I have just finished reading John Pilger's collection of some of the best in investigative journalism since the Second World War. Ezra Pound famously said that literature is news that stays news. By that criteria there is a lot of literature here.
There are many crimes outlined here, and in a way that pushes you to face the truth that is often obvious but usually ignored.
Dachau, Hiroshima, McCarthyism, Cambodia, Mai Lai, Beiruit, Rwanda, Checnya, Iraq, how our food is produced, american funerals, how drug companies and governments try to hide their actions behind a wall of disinformation and secrecy etc etc.

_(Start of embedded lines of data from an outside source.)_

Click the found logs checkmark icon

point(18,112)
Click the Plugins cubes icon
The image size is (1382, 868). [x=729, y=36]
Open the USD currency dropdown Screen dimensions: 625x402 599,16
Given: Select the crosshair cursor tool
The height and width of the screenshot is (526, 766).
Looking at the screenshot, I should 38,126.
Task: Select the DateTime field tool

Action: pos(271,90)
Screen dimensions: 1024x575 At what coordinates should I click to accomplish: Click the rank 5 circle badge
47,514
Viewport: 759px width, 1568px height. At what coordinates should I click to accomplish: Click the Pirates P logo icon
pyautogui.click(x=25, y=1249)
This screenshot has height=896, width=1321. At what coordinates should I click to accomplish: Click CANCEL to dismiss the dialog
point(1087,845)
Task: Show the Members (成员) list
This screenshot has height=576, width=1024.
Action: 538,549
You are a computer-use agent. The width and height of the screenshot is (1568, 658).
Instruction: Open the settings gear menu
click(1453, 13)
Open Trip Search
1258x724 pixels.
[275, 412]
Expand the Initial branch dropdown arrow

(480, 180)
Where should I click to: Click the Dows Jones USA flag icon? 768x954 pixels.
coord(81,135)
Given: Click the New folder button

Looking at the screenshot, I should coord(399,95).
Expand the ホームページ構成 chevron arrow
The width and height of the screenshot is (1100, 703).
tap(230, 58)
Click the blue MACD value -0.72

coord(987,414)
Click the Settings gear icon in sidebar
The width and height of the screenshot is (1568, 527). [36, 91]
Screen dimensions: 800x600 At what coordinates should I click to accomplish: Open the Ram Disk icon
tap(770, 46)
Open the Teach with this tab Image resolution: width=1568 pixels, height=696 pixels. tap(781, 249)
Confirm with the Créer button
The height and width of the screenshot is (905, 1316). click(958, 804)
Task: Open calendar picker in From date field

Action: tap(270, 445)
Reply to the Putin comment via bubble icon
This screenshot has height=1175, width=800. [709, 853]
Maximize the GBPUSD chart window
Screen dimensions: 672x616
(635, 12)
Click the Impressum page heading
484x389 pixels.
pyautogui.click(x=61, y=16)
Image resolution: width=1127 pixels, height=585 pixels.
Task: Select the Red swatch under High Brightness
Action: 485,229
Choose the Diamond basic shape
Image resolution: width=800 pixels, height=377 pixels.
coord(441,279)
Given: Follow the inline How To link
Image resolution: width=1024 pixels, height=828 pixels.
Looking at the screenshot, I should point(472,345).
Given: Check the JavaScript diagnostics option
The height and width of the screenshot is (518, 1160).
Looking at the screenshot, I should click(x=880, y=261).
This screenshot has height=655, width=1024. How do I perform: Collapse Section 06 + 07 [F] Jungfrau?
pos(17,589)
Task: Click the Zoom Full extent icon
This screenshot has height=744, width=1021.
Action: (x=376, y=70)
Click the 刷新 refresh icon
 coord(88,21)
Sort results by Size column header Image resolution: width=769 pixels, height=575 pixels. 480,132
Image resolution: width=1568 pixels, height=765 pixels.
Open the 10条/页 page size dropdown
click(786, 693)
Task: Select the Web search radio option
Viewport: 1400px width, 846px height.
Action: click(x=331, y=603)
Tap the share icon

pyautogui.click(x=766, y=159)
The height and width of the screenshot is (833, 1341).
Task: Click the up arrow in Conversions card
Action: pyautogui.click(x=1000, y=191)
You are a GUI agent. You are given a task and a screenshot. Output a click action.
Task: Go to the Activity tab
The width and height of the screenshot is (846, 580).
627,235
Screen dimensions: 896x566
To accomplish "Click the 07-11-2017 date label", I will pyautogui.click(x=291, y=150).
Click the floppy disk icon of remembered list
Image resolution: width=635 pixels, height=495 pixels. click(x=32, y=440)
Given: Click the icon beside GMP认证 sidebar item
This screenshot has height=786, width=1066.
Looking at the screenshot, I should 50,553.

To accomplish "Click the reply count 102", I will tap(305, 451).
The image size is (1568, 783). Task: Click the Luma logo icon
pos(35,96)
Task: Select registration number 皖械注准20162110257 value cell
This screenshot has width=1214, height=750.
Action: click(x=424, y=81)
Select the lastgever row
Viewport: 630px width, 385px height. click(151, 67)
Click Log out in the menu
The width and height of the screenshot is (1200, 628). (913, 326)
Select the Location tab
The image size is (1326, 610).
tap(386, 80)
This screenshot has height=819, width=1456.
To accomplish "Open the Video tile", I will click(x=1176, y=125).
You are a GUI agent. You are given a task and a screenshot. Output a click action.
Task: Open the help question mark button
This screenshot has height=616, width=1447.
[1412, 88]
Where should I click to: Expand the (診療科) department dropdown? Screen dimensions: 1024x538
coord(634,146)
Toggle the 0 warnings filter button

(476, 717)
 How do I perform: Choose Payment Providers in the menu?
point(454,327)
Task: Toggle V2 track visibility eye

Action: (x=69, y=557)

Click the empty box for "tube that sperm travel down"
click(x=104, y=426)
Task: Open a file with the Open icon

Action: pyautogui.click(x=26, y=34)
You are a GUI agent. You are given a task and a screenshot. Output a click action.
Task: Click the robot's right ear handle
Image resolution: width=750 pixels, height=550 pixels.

The way in which words can be used to hide the truth is examined relentlessly perhaps nowhere better than in an extract from Robert Fisks magesterial Pity the Nation where he stumbles onto the scene of a massacre in a Palestinian refugee camp in Beiruit and meets some eternal companions of death.
"
If we did not move quickly enough, they bit us. Mostly they stayed around our heads in a grey cloud, waiting for us to assume the generous stillness of the dead. They were obliging, these flies, forming our only physical link with the victims who lay around us, reminding us that there is life in death. Someone benefits. The flies were impartial. It mattered not the slightest that the bodies here had been victims of mass murder. The flies would have performed in just this way for the unburied dead of any community. Doubtless it was like this on hot afternoons during the Great Plague."